**What the task asks**
Would you restate the full listing word for word and omit its pictures?

• • • • •

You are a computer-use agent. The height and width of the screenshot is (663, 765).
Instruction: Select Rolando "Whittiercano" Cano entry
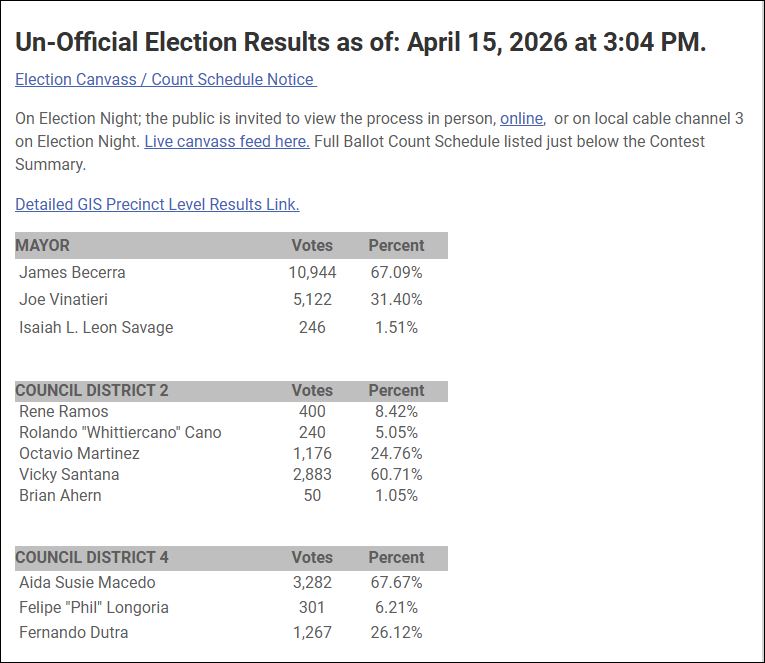coord(120,432)
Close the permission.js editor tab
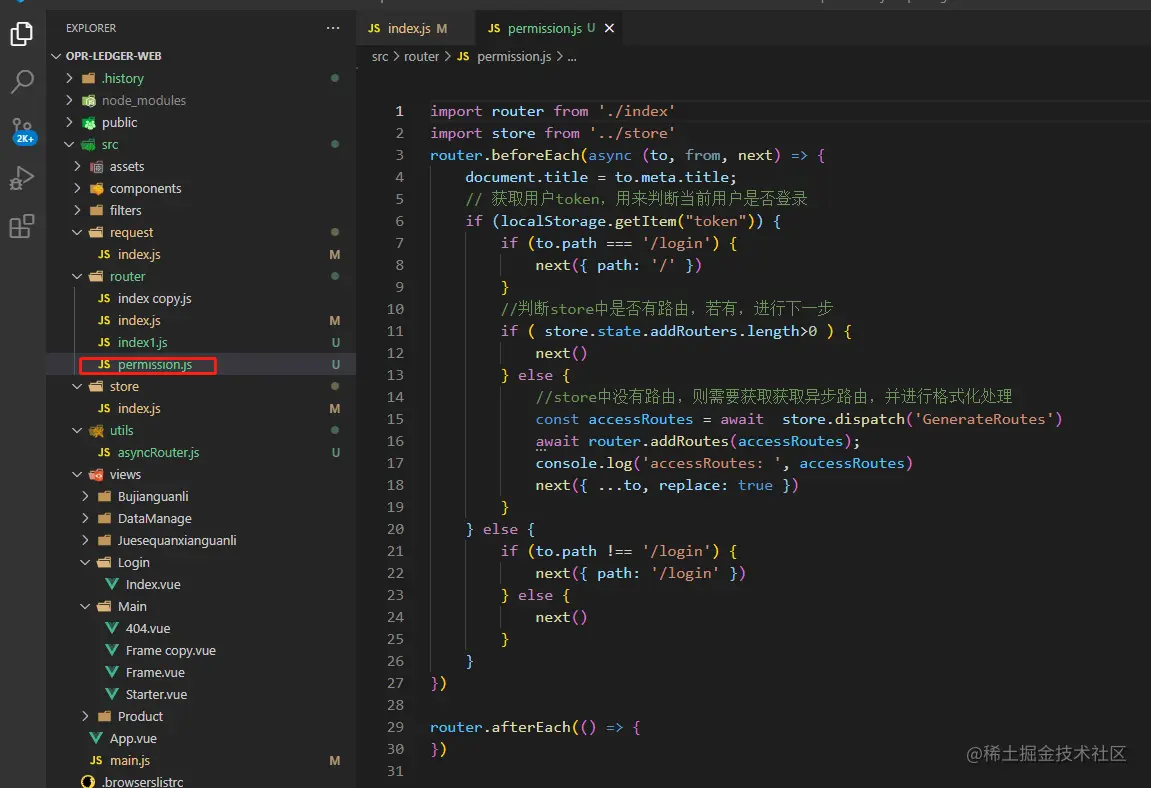This screenshot has height=788, width=1151. 609,29
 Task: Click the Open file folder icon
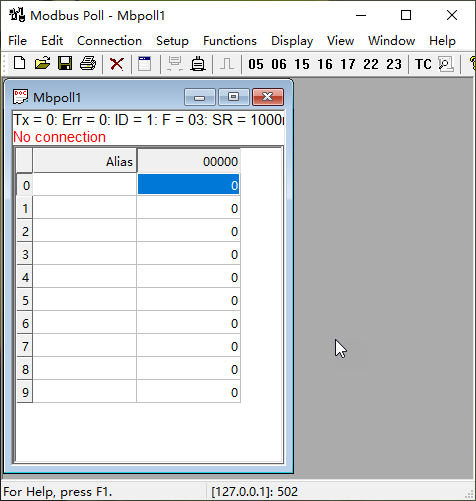[x=42, y=63]
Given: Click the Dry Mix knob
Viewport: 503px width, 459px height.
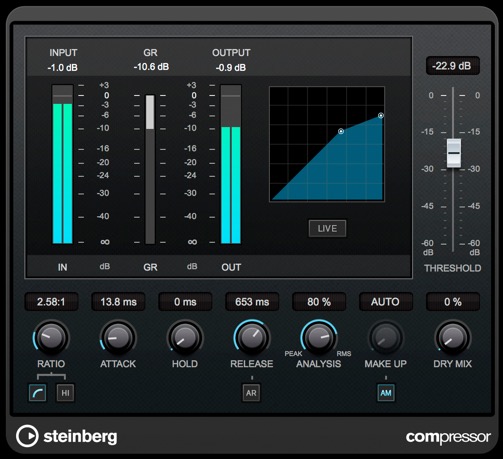Looking at the screenshot, I should [x=453, y=338].
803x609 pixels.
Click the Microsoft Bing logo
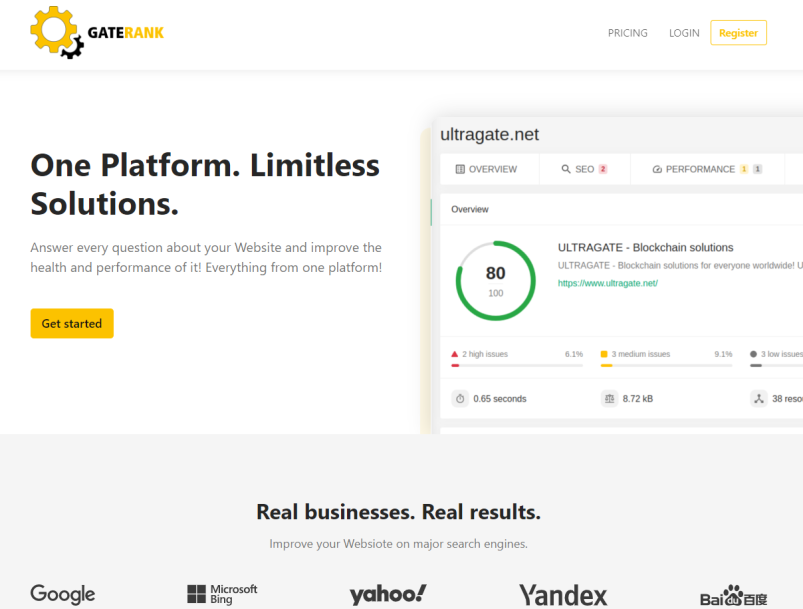pos(222,594)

• • • • •

**Written solution**
You are a computer-use agent. The height and width of the screenshot is (663, 765).
Instruction: Select Rolando "Whittiercano" Cano entry
coord(120,432)
Close the permission.js editor tab
This screenshot has height=788, width=1151. 609,29
 Task: Click the Open file folder icon
[x=42, y=63]
Given: Click the Dry Mix knob
Viewport: 503px width, 459px height.
Looking at the screenshot, I should [x=453, y=338].
803x609 pixels.
Click the Microsoft Bing logo
pos(222,594)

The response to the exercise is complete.